#### Excerpt

*-*-*

The economies of Eastern Europe have grown in recent decades largely on the backs of heavy industry, mechanisation, and agriculture. In many countries, this has led to significant greenhouse gas emissions, a reliance on inefficient technologies, and a policy environment that did not support green growth. As part of their commitments to global climate change agreements, signatory countries pledged to reduce emissions. After committing to cleaner ways, however, these countries faced a common challenge: where to start?
Each of the six countries of the European Union’s Eastern Partnership now has a plan. Under Clima East, a 4½-year programme funded by the European Commission and implemented by DAI, the countries—Armenia, Azerbaijan, Belarus, Georgia, Moldova, and Ukraine—assessed how to best reduce emissions and adapt their industries, agriculture, and households to climate change.
As luck would have it, this planning was well timed. Clima East originally launched in 2012 to continue support of the Kyoto climate agreements from 15 years earlier. But the Clima East team pivoted when the United Nations Framework Convention on Climate Change (UNFCCC) announced that participants of the 2016 Paris Conference would need to draft and submit, in advance, their Intended Nationally Determined Contributions (INDCs). The team was well placed to support the development of these INDCs and ensure they were technically sound and suitably ambitious.
As a result, the Eastern Partnership nations are prepared to address and, over time, meet their Paris commitments to consume less energy, reduce emissions, and increase use of energy from renewable sources. They are also prepared to put strategies in place to support adaptation to a changing climate across a range of core economic sectors.
Clima East’s holistic approach to supporting these partner nations produced an array of results for each country. Some examples:
- In Armenia, the country’s Environmental Project Implementation Unit was accredited to access and implement funding from a major source—the global Adaptation Fund.
- In Azerbaijan, gaps in the country’s land use, land-use change, and forestry inventory were identified and recommendations made on steps to improve local stakeholders’ capacities in this key area of greenhouse gas reporting.
- In Belarus, more than 200 people across 20 ministries, agencies, and other organisations were engaged and informed about international climate adaptation and mitigation best practices, including for planning agriculture adaptation and for obligations and opportunities under the Paris Agreement.
- In Georgia, roadmaps were produced to align with EU legislation in fluorinated gases, such as hydrofluorocarbons, and other ozone-depleting substances.
- In Moldova, civil society organisations were engaged in the crucial policy processes under way.
- In Ukraine, backlogged requests for improvements made by UNFCCC reviewers were addressed.
A brochure describing Clima East’s broader results is available here:
Supporting Preparations to Honor Commitments
Europe and its eastern neighbors are increasingly affected by rising global temperatures related to climate change. The World Bank, for example, forecasts fluctuations in crop growing conditions by 2050 that will be especially difficult for small, poorer farms in the region to address. More frequent, more severe floods, droughts, and heatwaves are expected to affect industry, agriculture, and, ultimately, public health.

*-*-*

#### Provided data
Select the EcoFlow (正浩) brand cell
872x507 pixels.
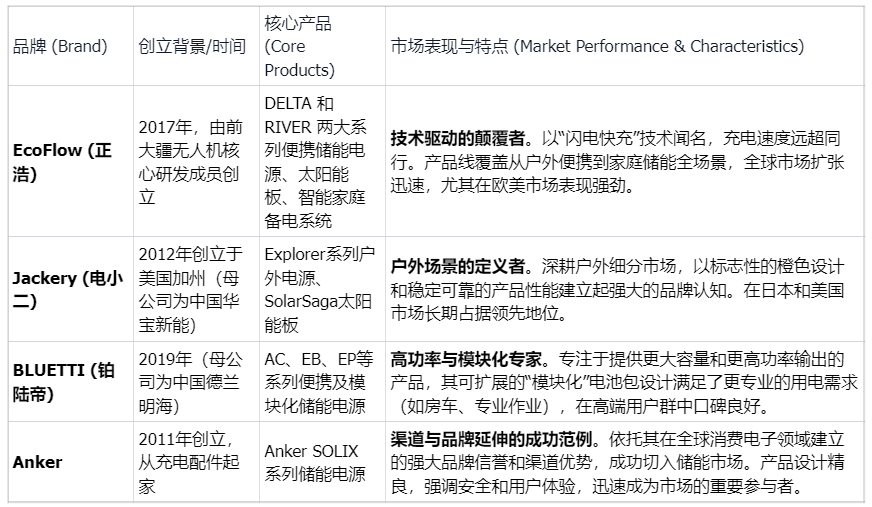click(62, 162)
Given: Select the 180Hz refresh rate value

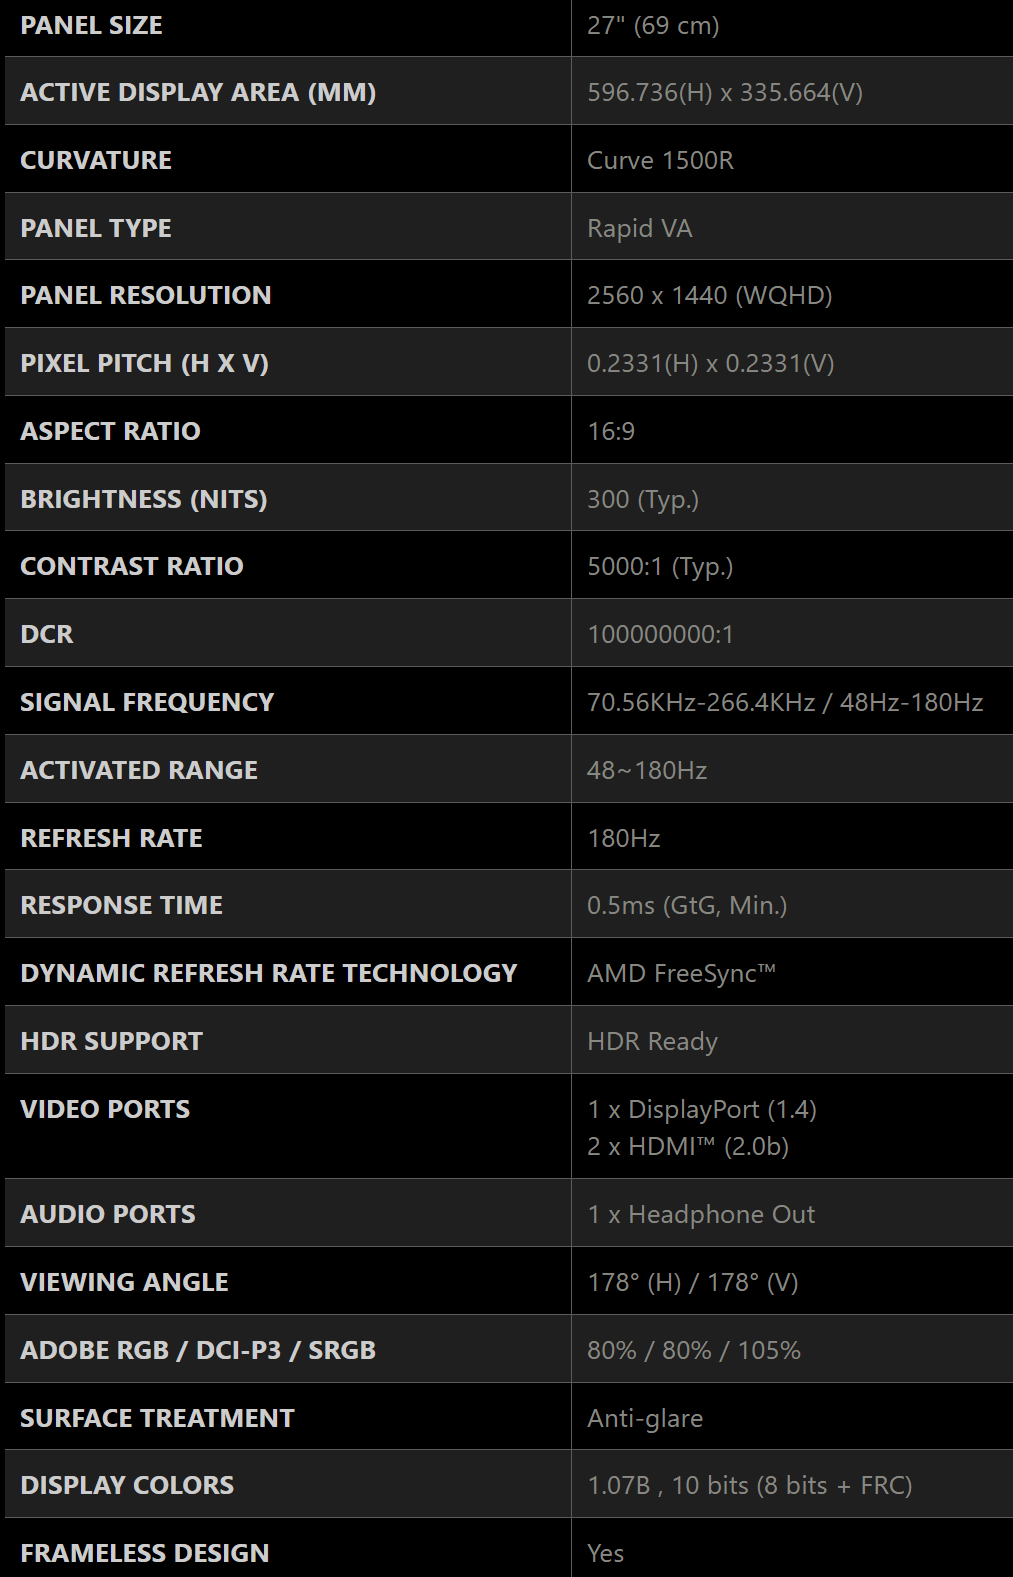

*-*-*

#### Challenges
(1) Decide whether each statement agrees with the Clima East article, answering yes or no and quoting the words that settle it: (a) Clima East was a 4½-year program funded by the European Commission. (b) Clima East first launched in 2016. (c) In Moldova, roadmaps were produced to align with EU legislation on fluorinated gases.
(2) Name every country of the Eastern Partnership listed in the Clima East article.
(3) Please quote the Clima East article starting at "- In Azerbaijan, gaps" and ending at "the Paris Agreement.".
The lines have no connection to the Clima East article.

#### Outputs
(1)
(a) Yes: "a 4½-year programme funded by the European Commission"
(b) No: "Clima East originally launched in 2012"
(c) No: "In Moldova, civil society organisations were engaged in the crucial policy processes under way."

(2) Armenia, Azerbaijan, Belarus, Georgia, Moldova, Ukraine

(3)
- In Azerbaijan, gaps in the country’s land use, land-use change, and forestry inventory were identified and recommendations made on steps to improve local stakeholders’ capacities in this key area of greenhouse gas reporting.
- In Belarus, more than 200 people across 20 ministries, agencies, and other organisations were engaged and informed about international climate adaptation and mitigation best practices, including for planning agriculture adaptation and for obligations and opportunities under the Paris Agreement.